___ Data for this exercise ___

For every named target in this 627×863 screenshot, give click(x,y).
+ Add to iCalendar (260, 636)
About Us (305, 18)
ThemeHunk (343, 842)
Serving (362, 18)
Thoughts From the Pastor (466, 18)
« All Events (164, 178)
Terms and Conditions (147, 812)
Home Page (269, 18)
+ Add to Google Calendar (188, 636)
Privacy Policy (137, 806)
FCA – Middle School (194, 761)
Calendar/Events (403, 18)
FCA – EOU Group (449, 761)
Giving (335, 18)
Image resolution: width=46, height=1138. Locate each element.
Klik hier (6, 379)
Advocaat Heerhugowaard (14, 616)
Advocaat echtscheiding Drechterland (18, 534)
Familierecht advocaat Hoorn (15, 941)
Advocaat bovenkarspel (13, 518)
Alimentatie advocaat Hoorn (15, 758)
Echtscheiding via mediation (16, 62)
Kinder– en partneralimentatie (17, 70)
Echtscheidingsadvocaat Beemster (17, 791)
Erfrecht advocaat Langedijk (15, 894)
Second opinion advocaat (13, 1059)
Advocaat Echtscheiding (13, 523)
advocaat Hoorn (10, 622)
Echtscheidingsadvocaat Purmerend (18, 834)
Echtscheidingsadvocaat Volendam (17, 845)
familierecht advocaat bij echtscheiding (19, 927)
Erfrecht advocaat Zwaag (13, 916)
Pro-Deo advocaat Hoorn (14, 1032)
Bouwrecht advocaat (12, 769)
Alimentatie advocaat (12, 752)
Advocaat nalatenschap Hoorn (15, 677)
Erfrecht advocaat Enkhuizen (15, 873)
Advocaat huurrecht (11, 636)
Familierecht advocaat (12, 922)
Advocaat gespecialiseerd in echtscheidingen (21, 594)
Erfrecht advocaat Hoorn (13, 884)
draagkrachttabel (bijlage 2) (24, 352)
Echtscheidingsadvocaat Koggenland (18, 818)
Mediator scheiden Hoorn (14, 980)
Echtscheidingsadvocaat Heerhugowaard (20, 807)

___

**Work to be completed**
Type out every one of the entries above again, line by line, with no changes.

**Exercise output**
For every named target in this 627×863 screenshot, give click(x,y).
+ Add to iCalendar (260, 636)
About Us (305, 18)
ThemeHunk (343, 842)
Serving (362, 18)
Thoughts From the Pastor (466, 18)
« All Events (164, 178)
Terms and Conditions (147, 812)
Home Page (269, 18)
+ Add to Google Calendar (188, 636)
Privacy Policy (137, 806)
FCA – Middle School (194, 761)
Calendar/Events (403, 18)
FCA – EOU Group (449, 761)
Giving (335, 18)
Image resolution: width=46, height=1138. Locate each element.
Klik hier (6, 379)
Advocaat Heerhugowaard (14, 616)
Advocaat echtscheiding Drechterland (18, 534)
Familierecht advocaat Hoorn (15, 941)
Advocaat bovenkarspel (13, 518)
Alimentatie advocaat Hoorn (15, 758)
Echtscheiding via mediation (16, 62)
Kinder– en partneralimentatie (17, 70)
Echtscheidingsadvocaat Beemster (17, 791)
Erfrecht advocaat Langedijk (15, 894)
Second opinion advocaat (13, 1059)
Advocaat Echtscheiding (13, 523)
advocaat Hoorn (10, 622)
Echtscheidingsadvocaat Purmerend (18, 834)
Echtscheidingsadvocaat Volendam (17, 845)
familierecht advocaat bij echtscheiding (19, 927)
Erfrecht advocaat Zwaag (13, 916)
Pro-Deo advocaat Hoorn (14, 1032)
Bouwrecht advocaat (12, 769)
Alimentatie advocaat (12, 752)
Advocaat nalatenschap Hoorn (15, 677)
Erfrecht advocaat Enkhuizen (15, 873)
Advocaat huurrecht (11, 636)
Familierecht advocaat (12, 922)
Advocaat gespecialiseerd in echtscheidingen (21, 594)
Erfrecht advocaat Hoorn (13, 884)
draagkrachttabel (bijlage 2) (24, 352)
Echtscheidingsadvocaat Koggenland (18, 818)
Mediator scheiden Hoorn (14, 980)
Echtscheidingsadvocaat Heerhugowaard (20, 807)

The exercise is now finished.